Replication in databases - Part 2
This write up is a continuation of the post at Replication part1 if you haven’t read it, i would recommend you to read it first and then jump into this write up.
Let me tell you how leader based replication works under the hood. There are several methods which are used in practice,
Statement-based replication
In the simplest case, the leader logs every write request(statement) that it executes and sends the statement log to its followers(replicas). For a relational database this means that every INSERT, UPDATE AND DELETE statement is forwarded to followers, and each of the follower parses and executes that SQL statement as if it had been received from a client. Although this sounds reasonable, there are many ways in which this approach to replication can break:
- Any statement that calls a non-deterministic function, such as NOW() to get the current date and time or RAND() to get a random number, is likely to generate a different value on each replica.

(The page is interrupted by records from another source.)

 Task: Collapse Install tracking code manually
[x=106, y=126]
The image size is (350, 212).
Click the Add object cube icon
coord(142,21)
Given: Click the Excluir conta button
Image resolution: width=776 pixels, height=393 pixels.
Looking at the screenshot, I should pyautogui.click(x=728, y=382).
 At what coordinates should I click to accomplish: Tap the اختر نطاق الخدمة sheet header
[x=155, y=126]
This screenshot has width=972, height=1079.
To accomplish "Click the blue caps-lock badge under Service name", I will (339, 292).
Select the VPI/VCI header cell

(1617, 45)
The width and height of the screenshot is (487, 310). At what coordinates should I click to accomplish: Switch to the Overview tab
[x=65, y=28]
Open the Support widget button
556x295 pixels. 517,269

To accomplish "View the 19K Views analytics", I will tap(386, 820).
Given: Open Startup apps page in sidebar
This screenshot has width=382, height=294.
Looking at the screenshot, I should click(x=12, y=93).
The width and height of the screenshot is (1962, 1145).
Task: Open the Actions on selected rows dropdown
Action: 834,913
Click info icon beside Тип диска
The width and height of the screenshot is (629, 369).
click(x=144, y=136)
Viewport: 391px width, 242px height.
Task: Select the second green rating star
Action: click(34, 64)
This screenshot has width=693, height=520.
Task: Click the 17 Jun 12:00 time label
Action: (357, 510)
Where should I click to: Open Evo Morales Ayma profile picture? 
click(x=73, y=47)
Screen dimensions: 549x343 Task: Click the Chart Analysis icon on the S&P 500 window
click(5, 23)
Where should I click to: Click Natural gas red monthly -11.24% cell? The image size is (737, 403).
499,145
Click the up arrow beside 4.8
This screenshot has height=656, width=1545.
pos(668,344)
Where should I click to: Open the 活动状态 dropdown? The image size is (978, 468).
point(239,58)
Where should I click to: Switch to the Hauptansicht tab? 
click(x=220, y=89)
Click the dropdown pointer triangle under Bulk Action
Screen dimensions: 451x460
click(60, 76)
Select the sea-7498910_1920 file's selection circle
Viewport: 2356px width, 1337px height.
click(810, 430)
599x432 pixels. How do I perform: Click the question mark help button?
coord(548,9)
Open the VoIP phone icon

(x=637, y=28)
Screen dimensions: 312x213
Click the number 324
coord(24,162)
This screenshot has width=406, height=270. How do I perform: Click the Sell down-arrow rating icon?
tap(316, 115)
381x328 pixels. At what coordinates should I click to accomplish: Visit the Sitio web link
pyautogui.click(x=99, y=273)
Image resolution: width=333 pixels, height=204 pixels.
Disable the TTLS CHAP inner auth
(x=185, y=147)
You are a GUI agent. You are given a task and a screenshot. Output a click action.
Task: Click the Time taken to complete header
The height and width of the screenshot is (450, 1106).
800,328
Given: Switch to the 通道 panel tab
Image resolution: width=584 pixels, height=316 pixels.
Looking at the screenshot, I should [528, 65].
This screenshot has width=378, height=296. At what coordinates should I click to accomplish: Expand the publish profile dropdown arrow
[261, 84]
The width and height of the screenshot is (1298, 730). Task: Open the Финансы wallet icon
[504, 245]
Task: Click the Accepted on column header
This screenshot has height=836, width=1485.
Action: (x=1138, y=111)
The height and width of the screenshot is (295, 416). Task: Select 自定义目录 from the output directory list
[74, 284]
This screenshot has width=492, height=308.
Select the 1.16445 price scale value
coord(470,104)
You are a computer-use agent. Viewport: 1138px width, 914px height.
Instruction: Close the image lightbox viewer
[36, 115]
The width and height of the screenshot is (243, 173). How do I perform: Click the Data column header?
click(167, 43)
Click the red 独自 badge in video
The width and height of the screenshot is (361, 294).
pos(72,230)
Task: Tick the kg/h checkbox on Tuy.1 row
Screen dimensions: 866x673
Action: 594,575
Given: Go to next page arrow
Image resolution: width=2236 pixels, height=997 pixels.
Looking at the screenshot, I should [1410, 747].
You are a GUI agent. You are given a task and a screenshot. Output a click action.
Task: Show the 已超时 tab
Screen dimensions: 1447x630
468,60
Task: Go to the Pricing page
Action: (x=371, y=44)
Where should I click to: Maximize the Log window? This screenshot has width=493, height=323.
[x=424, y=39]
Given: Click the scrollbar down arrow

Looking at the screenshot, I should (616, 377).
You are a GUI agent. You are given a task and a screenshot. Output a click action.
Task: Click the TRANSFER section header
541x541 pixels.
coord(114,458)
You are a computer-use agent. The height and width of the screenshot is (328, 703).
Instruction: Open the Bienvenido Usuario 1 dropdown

- If statements use an auto incrementing column, or if they depend on the existing data in the database(eg, UPDATE…
WHERE
), they must be executed in exactly the same order on each replica, or else they may have a different effect. This can be limiting when there are multiple concurrently executing transactions. - Statements that have side effects (eg, triggers, stored procedures, user-defined functions) may result in different side effects occurring on each replica, unless the side effects are absolutely deterministic.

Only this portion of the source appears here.